Armadillo Award Ceremony
Clark Lindsey live blogged it from NASA TV. It sounds like Mike Griffin said some good things about commercial space and the suborbital folks. But talk is cheap, and in any event, all indications are that he’s a short timer now. I hope that his successor says (and actually implements) the same things.
It’s A Start
We’re finally starting to take the asteroid threat seriously enough to start dedicating new telescopes to looking for them. A hundred million dollars seems like a pretty cheap insurance policy against another Tunguska or worse, in a populated area.

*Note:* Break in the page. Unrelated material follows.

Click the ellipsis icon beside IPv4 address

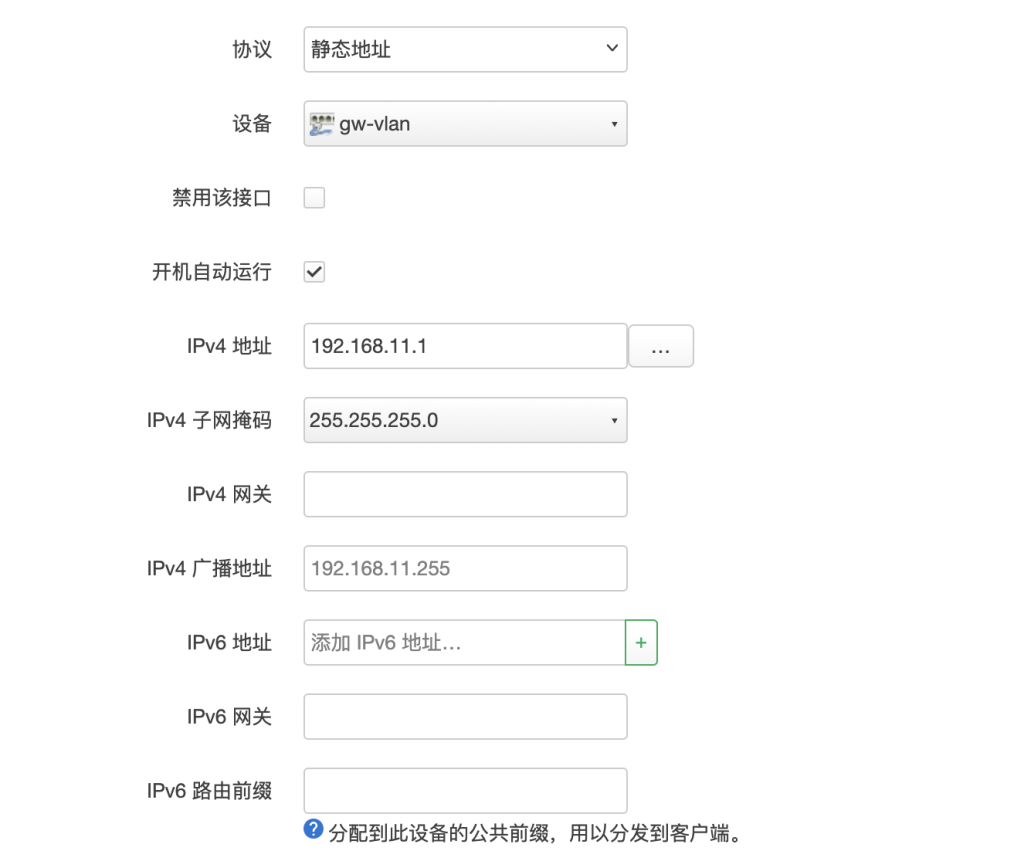pyautogui.click(x=661, y=345)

Unfortunately, we’re not developing the kind of spacefaring capability we need to do something about it if we see one coming. This is one kind of change that I’d be happy to see with the incoming administration. But it remains to be seen what space policy will come out of the process.
Good News, If True
I had suggested this to some people on the transition team, but I’m sure I wasn’t the only one. It looks like the Ares V RFP (and perhaps others) that was going to ruin (as is often the case) the contractors’ holidays with the need to work a proposal, is being postponed (and perhaps going away altogether — we can only hope). It’s a waste of money and contractor resources to force them to bid on a Phase I of a program that’s under review as to whether it should exist at all. Clearly, as noted over at R’n’S, Mike was trying to rush these things to entrench them and make them more of a fait accompli before he leaves, and fortunately, the incoming administration is having none of it.

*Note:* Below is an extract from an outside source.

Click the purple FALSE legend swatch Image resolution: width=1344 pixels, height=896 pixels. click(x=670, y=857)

I’m not sure how that worked, exactly, since they don’t actually have any authority until January, but (just as a guess) if I had been them, I would have told the contractors that I had no intention of funding the program without (at a minimum) a requirements review, which would imply (at a minimum) a rebid, and hope that they would in turn tell NASA that no one would bother to bid now.
A Smiley Solar System
Some nice astronomical pictures from Down Under.
Safe, Simple, Soon
Now, the “off-the-shelf” five-segment first stage for the Ares 1 is going to a new propellant formulation, for environmental reasons. No, that won’t take long or cost much to develop or test. And apparently we don’t even have the capability in country to do it currently — we have to rely on the Swedes.
If they were worried about the environment, they shouldn’t have gone with a solid in the first place.
How long before this monstrosity is put out of its (and our) misery? They need to just take the whole concept out behind the VABarn and put it down with a sledge hammer.
Living On Mars
Some thoughts from Bob Zubrin, who apparently has a new book
out on the subject.
I have to say, though, that when he says:
It’s a common view that Columbus was just interested in finding a spice route to the Indies, and that was his sales pitch to the Spanish courts. But I actually believe that contrary to conventional history, Columbus was looking for unknown continents — he just couldn’t pitch it that way.
I’d be curious to know the basis for that belief, or if it’s just wishful thinking or projection. My reading of the history does not indicate that Columbus was averse to making a buck.